Illustriert und geschrieben wurde das Buch von Claas Janssen, Jahrgang 1963, unter der Mitarbeit von Robert Zagolla. Die cartoonhaften, oft krakeligen und auch witzigen Zeichnungen sorgen dafür, daß Preußen herrlich erfrischend lebendig wird. Wenn Sophie Charlotte zum Beispiel auf dem Boden lauter Frauenzeitschriften mit so klangvollen Titeln wie Pferde, Mode Royal oder Schnelle Kutsche verteilt hat: Da wirkt Preußen auf einmal überhaupt nicht mehr altmodisch oder vergessen. Ach ja, und eine lispelnde Luise gab’s zwar nicht, aber Otto mit dem Pfeil schon.

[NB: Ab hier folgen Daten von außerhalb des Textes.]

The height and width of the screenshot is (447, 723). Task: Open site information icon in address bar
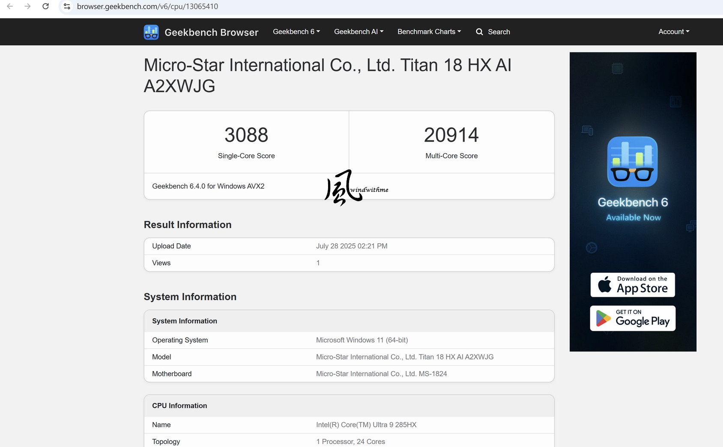click(67, 6)
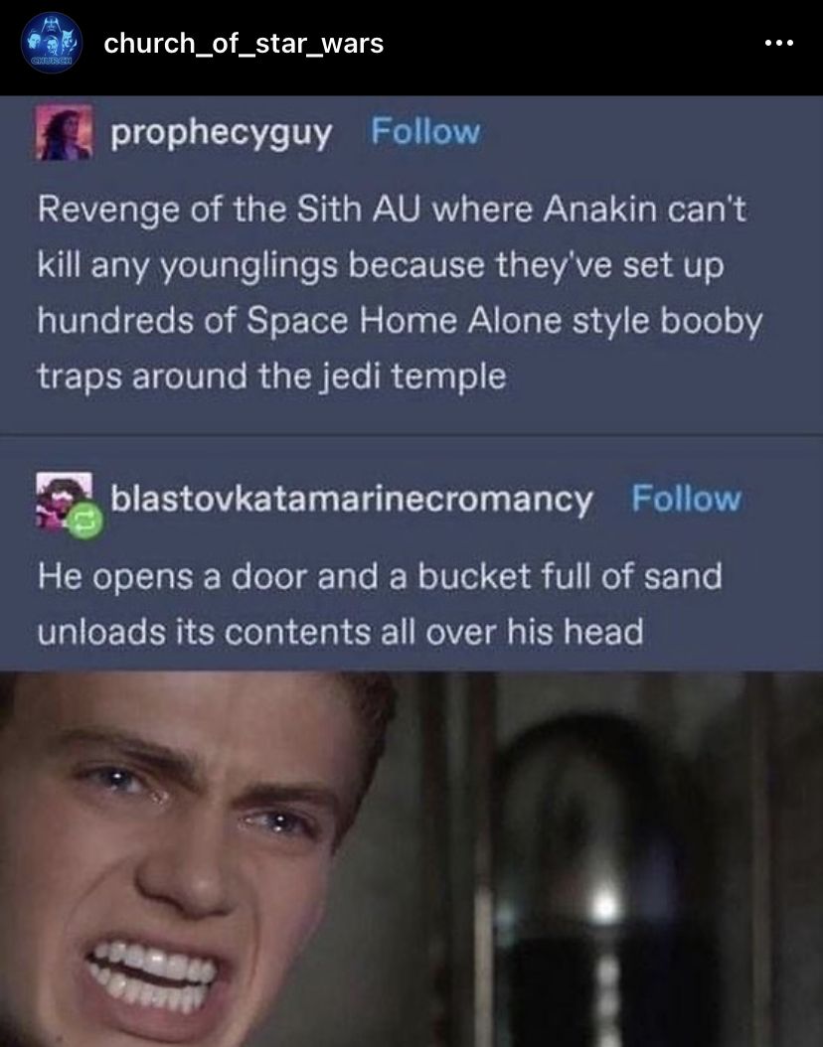Viewport: 823px width, 1047px height.
Task: Tap the divider between the two posts
Action: (x=412, y=435)
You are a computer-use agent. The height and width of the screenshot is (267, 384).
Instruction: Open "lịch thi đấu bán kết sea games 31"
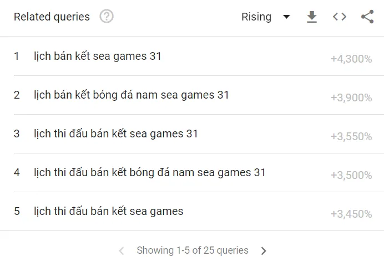pos(116,134)
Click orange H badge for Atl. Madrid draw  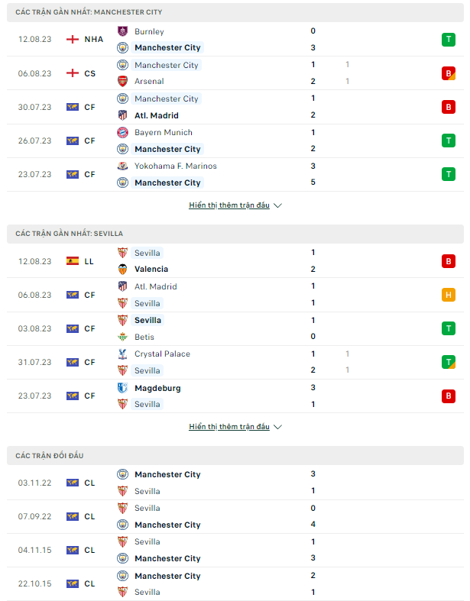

Claas Janssen: Das große Preußen-Buch für Kinder. Mal- und Rätselspaß rund um den Alten Fritz & Co. Be.bra-Verlag, Berlin 2014, broschiert, 64 Seiten, 9,95 Euro

Foto: Mit dem großen König in Sanssouci die Hunde ausführen oder einen Liebesbrief an Luise schreiben: Wenn Kinder nach der Lektüre ausrufen: „Lieber Friedrich, steig hernieder, und regiere Preußen wieder!“, war’s definitiv der richtige Tip!